We have warned that capital is in a flight to quality, therefore creating the
bubble in government paper. We also warned that the bond market on the
long-term peaked in April/May and that we should expect a further rally
in the short-end. This significant move has unfolded right before our
eyes. The fact that the bonds have peaked in advance, yet we have the
short-end rising into this period, reflects the stark reality that
capital does not trust government long-term.
The
Fed has been warning that they must raise rates to reestablish
“normalcy” to the yield curve. No one in their right mind should be
buying long-term paper at these rates. The capital has been heading into an even shorter investment cycle, and this presents a highly dangerous potential on the horizon.
What is the concern? With capital consolidating into short maturities, this means that any change
in rates will have a far more immediate impact upon the sovereign debts
of all nations. The typical dollar bears say, “Oh, well China sold a
huge amount of bonds!” and they twist this into somehow being bearish
for the dollar. China is following the trend: sell long-term and move
short-term.
We
can see that volatility beginning to rise from October moving forward.

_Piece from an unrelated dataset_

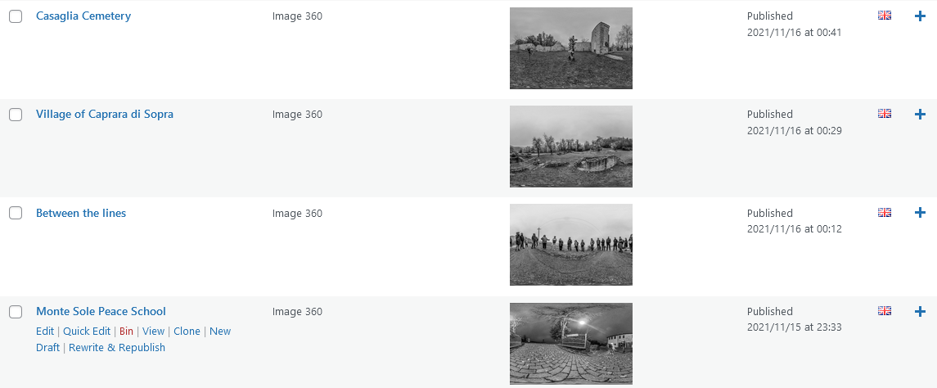Click the English flag for Casaglia Cemetery
The width and height of the screenshot is (937, 388).
click(885, 16)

We are looking at a panic cycle that appears in the U.S. Fed funds by
February, followed by another next August.
This is confirming the change in trend that we
see with 2015.75. It is not a monumental crash in stocks, nor is it the
end of the world with the blood moon. This is the peak in government.
As time begins to move forward, you will look back at this turning point
as rather significant. It may be more than an announcement that there
is water on Mars. We have had so many things happen this week, right
down to a meeting between Obama and Putin at the United Nations.

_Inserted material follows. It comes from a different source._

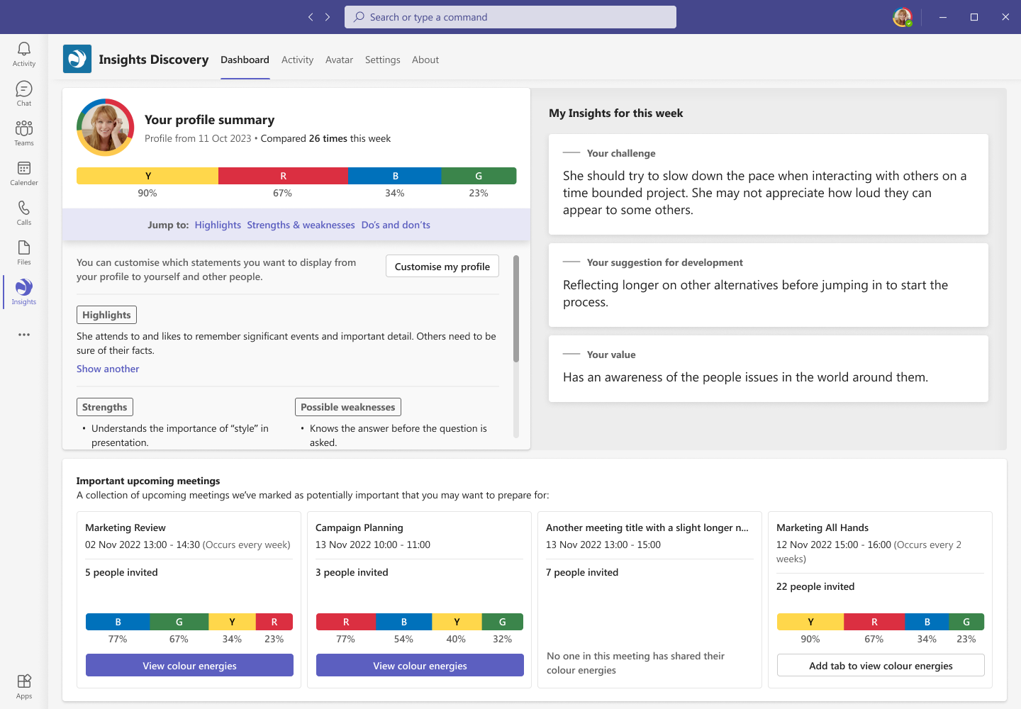Click the yellow 90% profile energy bar
Viewport: 1021px width, 709px height.
(x=147, y=176)
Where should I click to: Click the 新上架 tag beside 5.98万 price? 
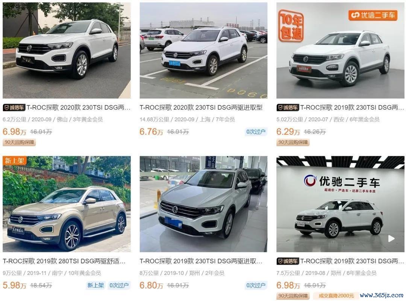click(x=95, y=286)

So grab a drink. You might need one as we start to move forward away from the change in trend — 2015.75.
The fact that we have the stock markets crashing into the 2015.75
turning point rather than making a major high is indicative of the
future we should expect to unfold. In 1987, the low was on the day of
the ECM as was the case in 1994 whereas 1998.55 was the high in the Dow
to that day. So a low suggests higher highs where as a high at this
point in time would have mean a profound longer-term correction.So far so good. We may yet shake the tree and send money running into the waiting arms of government. Then look out for the aftermath.